The development of the 3-D method also required more complex procedures for detector normalization and attenuation correction (4). Originally, the large data-set sizes in 3-D and the long reconstruction times were something of a drawback, but more recently significant increases in storage capacity and processing power have essentially removed these limitations. Over the past decade, the 3-D approach has been used extensively for brain studies, particularly activation and neuroreceptor studies, owing to the ability to shield the scanner FOV from external sources of activity. The use of 2-D for whole-body and cardiac imaging may still be preferred when accurate quantification is required, although, as discussed in the next section, many of the large installed base of clinical PET scanners operate in 3-D mode only.
The Emission Scan
The objective of a PET scan is to determine the spatial distribution of the tracer within the FOV averaged over the duration of the scan. Such an acquisition is usually termed a “frame.” When the kinetics of the tracer is to be followed, multiple short-duration frames are acquired from the moment of injection up to maybe 60 to 90 minutes after injection, depending on the actual tracer kinetics and the half-life of the nuclide. To measure tissue perfusion, [15O]water is injected and followed up dynamically for several minutes after injection.
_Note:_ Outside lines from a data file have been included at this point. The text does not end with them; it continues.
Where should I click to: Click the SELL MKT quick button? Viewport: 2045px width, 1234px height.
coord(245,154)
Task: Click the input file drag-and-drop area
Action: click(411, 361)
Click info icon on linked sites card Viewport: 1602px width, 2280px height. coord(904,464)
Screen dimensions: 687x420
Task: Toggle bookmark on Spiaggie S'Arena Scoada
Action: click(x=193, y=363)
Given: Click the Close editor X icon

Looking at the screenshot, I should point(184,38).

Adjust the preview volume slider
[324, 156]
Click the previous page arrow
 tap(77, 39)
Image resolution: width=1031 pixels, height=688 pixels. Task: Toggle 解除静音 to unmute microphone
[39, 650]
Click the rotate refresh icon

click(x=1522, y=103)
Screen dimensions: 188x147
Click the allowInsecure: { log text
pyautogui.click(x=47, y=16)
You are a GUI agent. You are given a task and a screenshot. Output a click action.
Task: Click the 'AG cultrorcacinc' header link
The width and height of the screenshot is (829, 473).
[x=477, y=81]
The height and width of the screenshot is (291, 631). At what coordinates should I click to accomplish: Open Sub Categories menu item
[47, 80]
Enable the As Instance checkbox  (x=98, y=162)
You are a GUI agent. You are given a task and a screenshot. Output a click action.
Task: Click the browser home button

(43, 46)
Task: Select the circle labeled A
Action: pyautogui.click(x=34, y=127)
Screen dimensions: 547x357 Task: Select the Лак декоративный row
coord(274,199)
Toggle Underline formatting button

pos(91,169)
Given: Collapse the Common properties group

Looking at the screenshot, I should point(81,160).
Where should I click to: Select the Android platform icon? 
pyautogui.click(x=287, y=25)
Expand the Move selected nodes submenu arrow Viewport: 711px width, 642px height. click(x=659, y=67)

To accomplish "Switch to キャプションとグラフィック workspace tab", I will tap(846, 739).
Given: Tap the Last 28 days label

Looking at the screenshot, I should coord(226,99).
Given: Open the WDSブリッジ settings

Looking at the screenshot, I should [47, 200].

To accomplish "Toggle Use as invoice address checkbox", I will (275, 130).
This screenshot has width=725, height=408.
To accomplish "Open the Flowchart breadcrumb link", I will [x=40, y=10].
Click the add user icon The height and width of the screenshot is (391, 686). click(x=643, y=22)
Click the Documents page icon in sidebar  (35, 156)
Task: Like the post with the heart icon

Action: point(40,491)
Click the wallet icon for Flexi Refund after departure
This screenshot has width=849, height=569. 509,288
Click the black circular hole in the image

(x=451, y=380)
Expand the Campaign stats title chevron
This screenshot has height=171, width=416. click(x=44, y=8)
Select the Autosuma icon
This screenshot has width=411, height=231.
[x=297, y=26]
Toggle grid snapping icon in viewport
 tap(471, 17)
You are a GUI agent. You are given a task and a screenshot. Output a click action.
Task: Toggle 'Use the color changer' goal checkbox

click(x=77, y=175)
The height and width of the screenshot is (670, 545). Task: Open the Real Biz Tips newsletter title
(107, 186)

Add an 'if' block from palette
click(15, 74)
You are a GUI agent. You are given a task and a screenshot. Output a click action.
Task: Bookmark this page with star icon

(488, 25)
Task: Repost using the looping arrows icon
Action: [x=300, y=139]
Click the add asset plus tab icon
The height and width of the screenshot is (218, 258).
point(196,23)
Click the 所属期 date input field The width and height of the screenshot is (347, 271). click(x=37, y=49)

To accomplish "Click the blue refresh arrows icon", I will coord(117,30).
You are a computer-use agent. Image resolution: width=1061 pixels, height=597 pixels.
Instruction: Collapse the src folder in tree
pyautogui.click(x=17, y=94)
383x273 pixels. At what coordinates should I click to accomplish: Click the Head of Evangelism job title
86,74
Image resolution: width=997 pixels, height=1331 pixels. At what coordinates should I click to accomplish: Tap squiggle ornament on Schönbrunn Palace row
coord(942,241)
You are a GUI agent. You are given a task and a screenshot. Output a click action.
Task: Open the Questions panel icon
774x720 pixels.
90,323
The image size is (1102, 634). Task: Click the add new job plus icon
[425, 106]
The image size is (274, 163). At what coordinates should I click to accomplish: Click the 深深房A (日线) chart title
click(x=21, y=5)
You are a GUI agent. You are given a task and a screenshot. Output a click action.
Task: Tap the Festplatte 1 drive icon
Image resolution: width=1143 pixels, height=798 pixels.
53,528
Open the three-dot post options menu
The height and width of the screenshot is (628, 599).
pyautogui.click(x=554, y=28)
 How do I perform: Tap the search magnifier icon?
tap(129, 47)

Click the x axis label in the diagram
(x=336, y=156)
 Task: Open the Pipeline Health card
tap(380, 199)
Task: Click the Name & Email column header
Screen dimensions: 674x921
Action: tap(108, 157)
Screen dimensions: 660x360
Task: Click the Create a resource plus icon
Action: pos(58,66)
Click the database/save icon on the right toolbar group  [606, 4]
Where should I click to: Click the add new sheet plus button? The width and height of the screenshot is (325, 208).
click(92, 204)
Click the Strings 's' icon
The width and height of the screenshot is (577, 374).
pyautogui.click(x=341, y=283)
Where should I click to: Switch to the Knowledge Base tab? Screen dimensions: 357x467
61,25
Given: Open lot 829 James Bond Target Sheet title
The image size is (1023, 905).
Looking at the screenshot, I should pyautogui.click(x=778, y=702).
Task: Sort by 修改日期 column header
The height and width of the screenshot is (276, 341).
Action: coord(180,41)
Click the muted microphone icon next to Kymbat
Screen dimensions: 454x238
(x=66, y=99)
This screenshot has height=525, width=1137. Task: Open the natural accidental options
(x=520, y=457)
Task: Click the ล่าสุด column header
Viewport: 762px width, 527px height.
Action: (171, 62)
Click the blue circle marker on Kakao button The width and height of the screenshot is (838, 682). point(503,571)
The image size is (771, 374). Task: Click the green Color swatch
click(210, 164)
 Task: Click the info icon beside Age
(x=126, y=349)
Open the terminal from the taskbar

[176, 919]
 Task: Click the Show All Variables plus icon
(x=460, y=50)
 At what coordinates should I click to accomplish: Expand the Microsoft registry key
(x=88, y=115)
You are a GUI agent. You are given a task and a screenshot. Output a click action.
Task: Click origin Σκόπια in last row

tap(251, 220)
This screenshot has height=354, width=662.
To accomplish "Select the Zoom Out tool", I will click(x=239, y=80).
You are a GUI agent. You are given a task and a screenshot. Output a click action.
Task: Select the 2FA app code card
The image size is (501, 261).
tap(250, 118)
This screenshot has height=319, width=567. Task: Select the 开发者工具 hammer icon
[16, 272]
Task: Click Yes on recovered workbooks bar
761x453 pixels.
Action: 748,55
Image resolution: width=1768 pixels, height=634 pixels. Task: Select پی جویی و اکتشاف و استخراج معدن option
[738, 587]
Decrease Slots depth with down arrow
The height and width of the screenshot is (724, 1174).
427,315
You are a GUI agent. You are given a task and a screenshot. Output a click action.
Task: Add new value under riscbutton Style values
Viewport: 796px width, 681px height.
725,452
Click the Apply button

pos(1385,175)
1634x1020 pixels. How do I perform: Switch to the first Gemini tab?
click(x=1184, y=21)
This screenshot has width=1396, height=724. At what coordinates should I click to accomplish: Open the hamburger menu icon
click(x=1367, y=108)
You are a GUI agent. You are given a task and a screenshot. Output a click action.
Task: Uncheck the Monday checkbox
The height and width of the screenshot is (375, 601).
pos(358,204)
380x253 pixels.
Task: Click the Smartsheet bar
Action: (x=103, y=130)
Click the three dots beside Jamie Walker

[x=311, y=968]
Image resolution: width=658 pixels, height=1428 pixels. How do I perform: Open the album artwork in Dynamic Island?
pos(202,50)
Perfusion values are extracted by modeling the tracer kinetics, as shown in Figure 3.7. As described, emission scans can be acquired in 2-D with septa extended or fully in 3-D with septa retracted. Scanners used primarily for clinical studies are often 3-D only, such as the Philips Allegro (PET)/Gemini (PET-CT) or the Siemens ACCEL (PET)/Biograph (PET-CT). A clinical oncology study usually comprises a single-frame emission acquisition at multiple bed positions covering 100 cm or more of axial length. The objective is to survey the body of the patient for disease, particularly the presence of metastases. After the acquisition at multiple bed positions, the reconstructed images are combined into a single data set covering the entire volume scanned. The images can be viewed in transverse, coronal, or sagittal orientation.